At least two weeks before your workshop, the presenter will contact you for more details. Click here for more information.
- Academic Integrity workshops
- Academic Integrity (use of sources) (30-45 min.): Students learn about and practice summarizing, paraphrasing and quoting sources effectively and correctly. (Workshop script and handout coming soon, meanwhile the Purdue University Online Writing Lab (OWL) site has excellent material on quoting, paraphrasing, and summarizing that tutors can use for workshops. Tutors: before printing any materials from OWL for workshops, please read their fair use and printing directions statements.)
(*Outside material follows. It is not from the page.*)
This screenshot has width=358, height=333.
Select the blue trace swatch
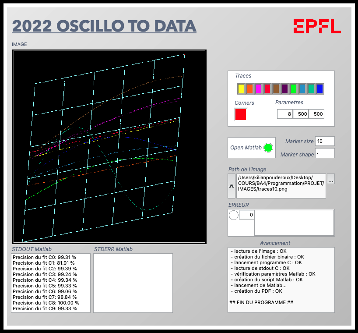point(319,89)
- Academic Integrity (scenario-based) (45-60 min.): Students explore issues of academic integrity through scenario-based discussions not confined to issues of plagiarism in writing. Choose seven to ten of these scenarios (or let us choose for you), and contact us to schedule your workshop. Let us know which scenarios you've chosen and we will customize a handout for your class. Click here to download the script for tutors presenting this workshop.
- Citation workshop (45 min.) - Script and handout. See also "Important sections from UConn's plagiarism statement" handout.
- Concise writing (30-45 min.): Students learn tips and techniques to write clearly and concisely. This workshop presupposes that an assignment is due on or near the running of the workshop and that students will peer review one another's assignments based on the exercises in this workshop. (Workshop script and handout.)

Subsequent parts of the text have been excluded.